Pero no lo confundan con tibio. Bajo su modo pacífico corre una energía caliente y expresiva, muy al sabor caribeño estampado en él por sus portadores más famosos. Hay una fuerte inclinación artística en Wilfredo, una imaginación desbordante como la del pintor Wifredo Lam, y al mismo tiempo un fuego competitivo digno de un campeón, como el boxeador Wilfredo Gómez o la estrella del voleibol Wilfredo León. Sensible y creativo, saborea la música, el color, todo lo que tenga ritmo y vida.
Su lealtad es profunda y su sensibilidad elevada: se lanza en las relaciones y necesita sentir que las personas que ama están bien. Es sociable, rápido para sonreír, generoso con el humor y le gusta ser apreciado —aunque su sed de aprobación pueda dejarlo un poco demasiado dependiente del afecto de los demás. Cuando se siente en paz, brilla; cuando la tensión toma el control, sufre más que la mayoría.
Donde puede tropezar es en una cierta indecisión, ese deseo interminable de mantener a todos felices que a veces le impide tomar posición. Pero cuando está defendiendo algo que ama, recurre a una fuerza silenciosa que sorprende a las personas —la fuerza de alguien que quiere paz, pero no a cualquier precio. Wilfredo combina así lo mejor de dos mundos: la nobleza tranquila de su raíz germánica y el calor vital y creativo del Caribe que hizo famoso el nombre.

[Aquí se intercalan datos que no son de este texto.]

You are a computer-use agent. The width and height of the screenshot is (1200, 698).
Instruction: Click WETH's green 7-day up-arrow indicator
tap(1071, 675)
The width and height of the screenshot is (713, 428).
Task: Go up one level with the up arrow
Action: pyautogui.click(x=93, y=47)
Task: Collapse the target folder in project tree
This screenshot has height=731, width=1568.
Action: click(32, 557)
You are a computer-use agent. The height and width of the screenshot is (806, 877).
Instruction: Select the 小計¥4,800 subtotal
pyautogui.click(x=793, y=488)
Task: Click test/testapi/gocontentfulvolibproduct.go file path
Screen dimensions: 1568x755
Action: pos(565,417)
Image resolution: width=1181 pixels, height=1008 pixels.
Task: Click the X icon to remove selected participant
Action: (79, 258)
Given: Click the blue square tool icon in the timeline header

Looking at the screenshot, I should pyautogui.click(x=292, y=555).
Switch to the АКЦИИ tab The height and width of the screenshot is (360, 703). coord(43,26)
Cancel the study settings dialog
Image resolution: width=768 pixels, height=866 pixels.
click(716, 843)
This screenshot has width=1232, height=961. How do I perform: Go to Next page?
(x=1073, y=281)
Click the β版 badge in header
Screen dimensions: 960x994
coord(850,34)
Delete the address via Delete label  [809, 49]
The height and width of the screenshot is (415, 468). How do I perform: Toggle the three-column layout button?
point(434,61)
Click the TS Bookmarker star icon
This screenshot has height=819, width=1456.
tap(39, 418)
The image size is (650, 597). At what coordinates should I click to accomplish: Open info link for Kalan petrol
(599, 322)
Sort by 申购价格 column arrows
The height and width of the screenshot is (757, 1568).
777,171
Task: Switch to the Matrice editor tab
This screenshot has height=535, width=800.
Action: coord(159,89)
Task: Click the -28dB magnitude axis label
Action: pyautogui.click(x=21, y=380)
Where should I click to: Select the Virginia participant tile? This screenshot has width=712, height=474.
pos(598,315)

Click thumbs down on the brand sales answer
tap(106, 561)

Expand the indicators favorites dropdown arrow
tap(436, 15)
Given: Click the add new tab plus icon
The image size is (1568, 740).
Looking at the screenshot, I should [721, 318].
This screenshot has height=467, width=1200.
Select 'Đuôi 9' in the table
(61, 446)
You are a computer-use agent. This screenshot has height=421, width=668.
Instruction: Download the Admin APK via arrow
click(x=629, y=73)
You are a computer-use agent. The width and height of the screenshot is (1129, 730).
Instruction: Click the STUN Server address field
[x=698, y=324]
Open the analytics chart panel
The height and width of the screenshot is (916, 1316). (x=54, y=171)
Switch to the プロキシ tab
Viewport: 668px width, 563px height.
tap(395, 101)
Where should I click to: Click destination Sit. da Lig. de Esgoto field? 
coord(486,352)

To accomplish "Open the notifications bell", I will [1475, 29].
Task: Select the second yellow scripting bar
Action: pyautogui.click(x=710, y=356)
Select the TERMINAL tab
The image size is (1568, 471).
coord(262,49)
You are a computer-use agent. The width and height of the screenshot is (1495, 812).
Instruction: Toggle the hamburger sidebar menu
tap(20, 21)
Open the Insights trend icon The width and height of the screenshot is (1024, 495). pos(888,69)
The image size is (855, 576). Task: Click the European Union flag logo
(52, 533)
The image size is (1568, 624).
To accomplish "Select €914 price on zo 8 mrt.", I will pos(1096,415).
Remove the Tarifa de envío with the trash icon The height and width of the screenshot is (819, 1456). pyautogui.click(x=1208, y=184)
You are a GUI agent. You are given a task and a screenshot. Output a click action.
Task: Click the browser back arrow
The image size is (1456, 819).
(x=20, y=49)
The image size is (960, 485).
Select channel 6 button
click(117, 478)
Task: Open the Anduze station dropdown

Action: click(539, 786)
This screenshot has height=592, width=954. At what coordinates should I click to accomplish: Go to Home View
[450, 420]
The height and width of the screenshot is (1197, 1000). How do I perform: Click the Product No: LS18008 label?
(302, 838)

Retrato lúdico, para tomar con una sonrisa.
Wilfredo no persigue; atrae con la gravedad silenciosa de una tormenta a punto de estallar. Su nombre, un voto solemne de paz, se traduce en el cuarto como una posesión profunda, casi espiritual. No es del tipo para aventuras caóticas y borrachas. Busca una resonancia, una pareja cuya alma se alinee con su propio deseo de armonía. La seducción, para él, es un acto de escucha intensa. Observa, estudia, espera el momento perfecto para ofrecer no solo pasión, sino estabilidad. Cuando ama, ama con el peso de la historia y la gentileza de una promesa cumplida. Anhelar una conexión que parezca llegar a casa tras una larga guerra. Sin embargo, cuidado: su necesidad de paz no es pasividad. Es un silencio feroz y protector. Se siente atraído por la autenticidad y la profundidad, repelido por el ruido superficial y el drama. Estar con Wilfredo es ser protegido en un santuario hecho por él mismo. Ofrece un amor que es estable, profundo e inquebrantable, un puerto en el mar turbulento de la vida. Su beso no es una pregunta, sino una respuesta.
Es de origen germánico, de Wilfrid, popularizado a través de San Wilfrid de York.
Significa 'aquel que desea paz', de wil ('voluntad') y frid ('paz').
Ambas formas existen: Wilfredo es la más común en América Latina, mientras que Wifredo se usa, por ejemplo, por el pintor Wifredo Lam y por Wilfredo, el Velloso.
Es poco común en España, pero tiene una fuerte presencia en el Caribe, especialmente en Cuba, Puerto Rico y la República Dominicana.